In [10]:
import pandas as pd
import numpy as np
import matplotlib.pyplot as plt
%matplotlib inline

#from sklearn import cross_validation as cv

from scipy.sparse import csr_matrix
from sklearn.neighbors import NearestNeighbors

from surprise.prediction_algorithms import knns
from surprise.similarities import cosine, msd, pearson
from surprise import accuracy
from surprise import Reader, Dataset
from surprise.model_selection import train_test_split, cross_validate, GridSearchCV
from surprise.prediction_algorithms import KNNWithMeans, KNNBasic, KNNBaseline, SVD, NMF
import warnings

In [11]:
# read master data
master = pd.read_csv('Data/master.csv')

# Drop unnecessary columns
master_1 = master.loc[:, ['movieId', 'userId', 'rating']]
master_1.drop_duplicates(inplace=True)

## Collaborative filtering 

1. KNN with scipy sparse matrix 
2. KNN-KNNBasic, KNNMeans, KNNBasline (with surprise)
3. Matrix Factorization- SVD (with surpise)


## Memory-Based Methods (Neighborhood-Based)
## 1. KNN with scipy sparse matrix 
Because we have fewer items than users, we calculate item-item similarity. 

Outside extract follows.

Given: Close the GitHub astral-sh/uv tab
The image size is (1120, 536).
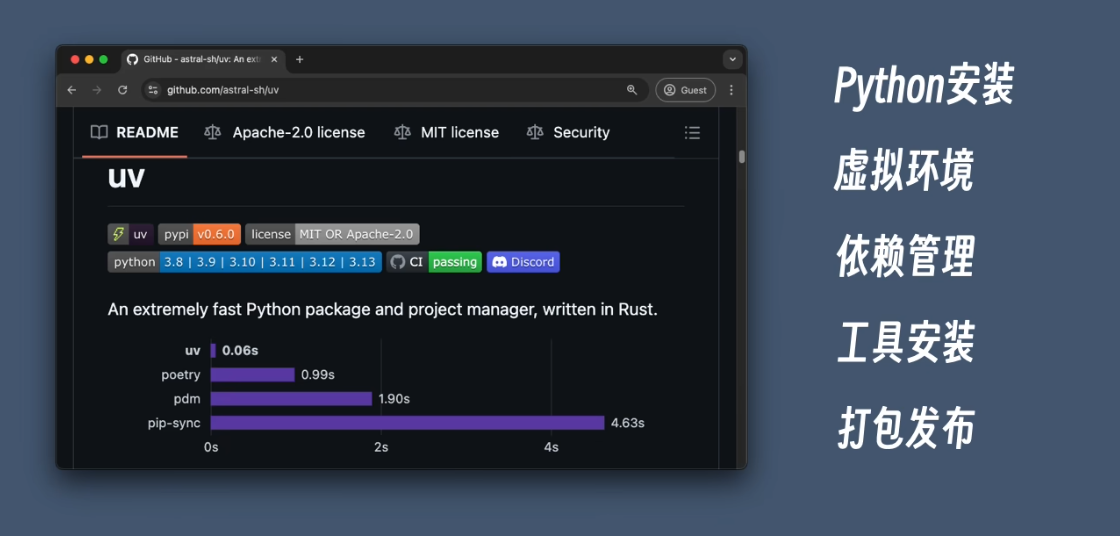Looking at the screenshot, I should pyautogui.click(x=274, y=60).
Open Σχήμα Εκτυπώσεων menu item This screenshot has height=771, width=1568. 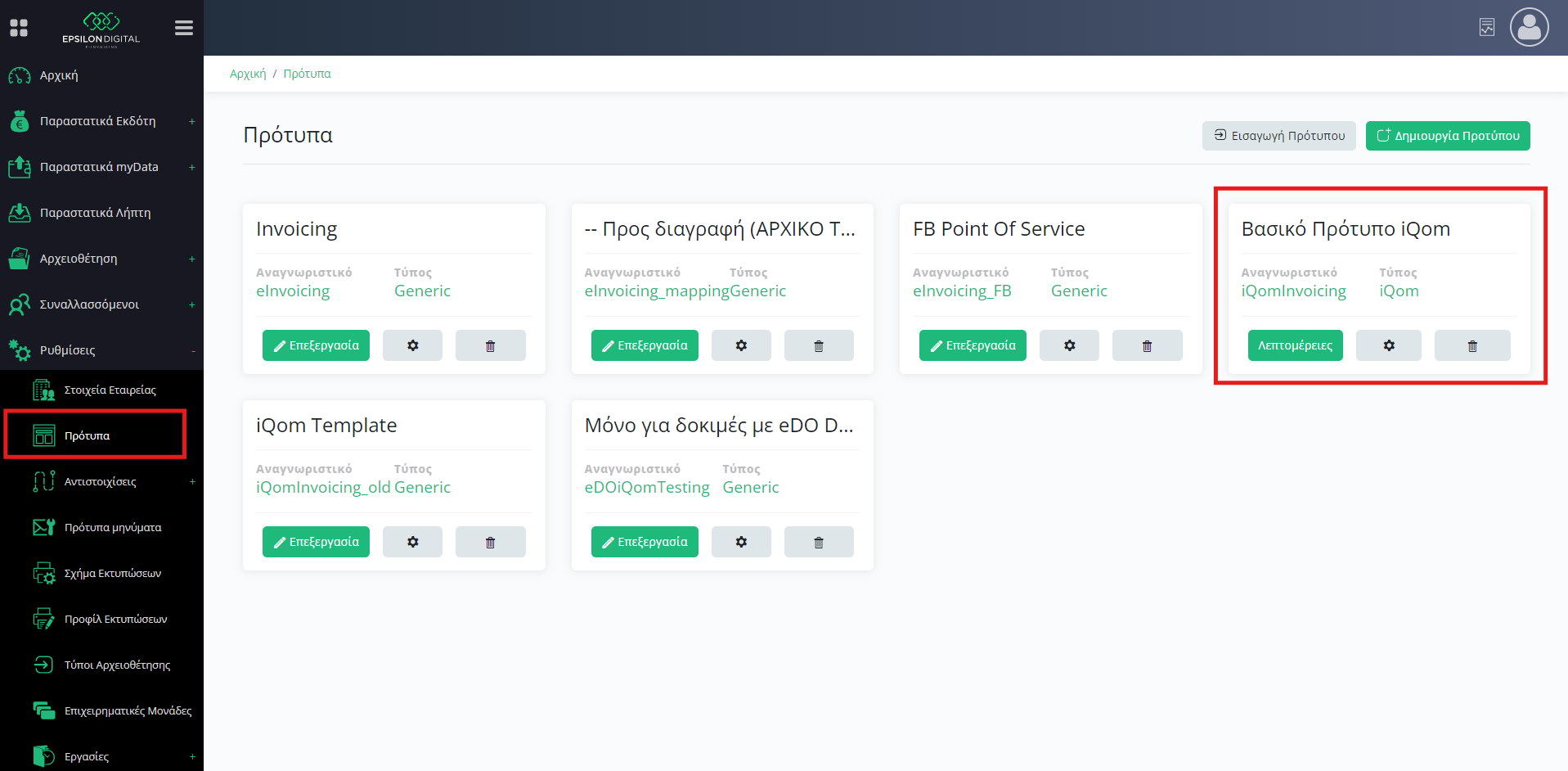pos(112,573)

### Movie-user matrices (rows=movieId, columns=userId)

In [19]:
# pivot and create movie-user matrix and fill missing observations with 0s
movie_to_user_df = master_1.pivot(
    index='movieId',
     columns='userId',
      values='rating').fillna(0)

movie_to_user_df.head()


userId,1,2,3,4,5,6,7,8,9,10,...,601,602,603,604,605,606,607,608,609,610
movieId,Unnamed: 1_level_1,Unnamed: 2_level_1,Unnamed: 3_level_1,Unnamed: 4_level_1,Unnamed: 5_level_1,Unnamed: 6_level_1,Unnamed: 7_level_1,Unnamed: 8_level_1,Unnamed: 9_level_1,Unnamed: 10_level_1,Unnamed: 11_level_1,Unnamed: 12_level_1,Unnamed: 13_level_1,Unnamed: 14_level_1,Unnamed: 15_level_1,Unnamed: 16_level_1,Unnamed: 17_level_1,Unnamed: 18_level_1,Unnamed: 19_level_1,Unnamed: 20_level_1,Unnamed: 21_level_1
1,4.0,0.0,0.0,0.0,4.0,0.0,4.5,0.0,0.0,0.0,...,4.0,0.0,4.0,3.0,4.0,2.5,4.0,2.5,3.0,5.0
2,0.0,0.0,0.0,0.0,0.0,4.0,0.0,4.0,0.0,0.0,...,0.0,4.0,0.0,5.0,3.5,0.0,0.0,2.0,0.0,0.0
3,4.0,0.0,0.0,0.0,0.0,5.0,0.0,0.0,0.0,0.0,...,0.0,0.0,0.0,0.0,0.0,0.0,0.0,2.0,0.0,0.0
4,0.0,0.0,0.0,0.0,0.0,3.0,0.0,0.0,0.0,0.0,...,0.0,0.0,0.0,0.0,0.0,0.0,0.0,0.0,0.0,0.0
5,0.0,0.0,0.0,0.0,0.0,5.0,0.0,0.0,0.0,0.0,...,0.0,0.0,0.0,3.0,0.0,0.0,0.0,0.0,0.0,0.0


In [20]:
# transform matrix to scipy sparse matrix

movie_to_user_sparse_df = csr_matrix(movie_to_user_df.values)
movie_to_user_sparse_df

# Check the shape
print(movie_to_user_sparse_df.shape)


(9724, 610)


###  Check sparsity of the movie-user matrix 

In [38]:
# calcuate total number of entries in the movie-user matrix
num_entries = movie_to_user_df.shape[0] * movie_to_user_df.shape[1]
# calculate total number of entries with zero values
num_zeros = (movie_to_user_df==0).sum(axis=1).sum()
# calculate ratio of number of zeros to number of entries
ratio_zeros = num_zeros / num_entries
print('There is about {:.2%} of ratings in our data is missing'.format(ratio_zeros))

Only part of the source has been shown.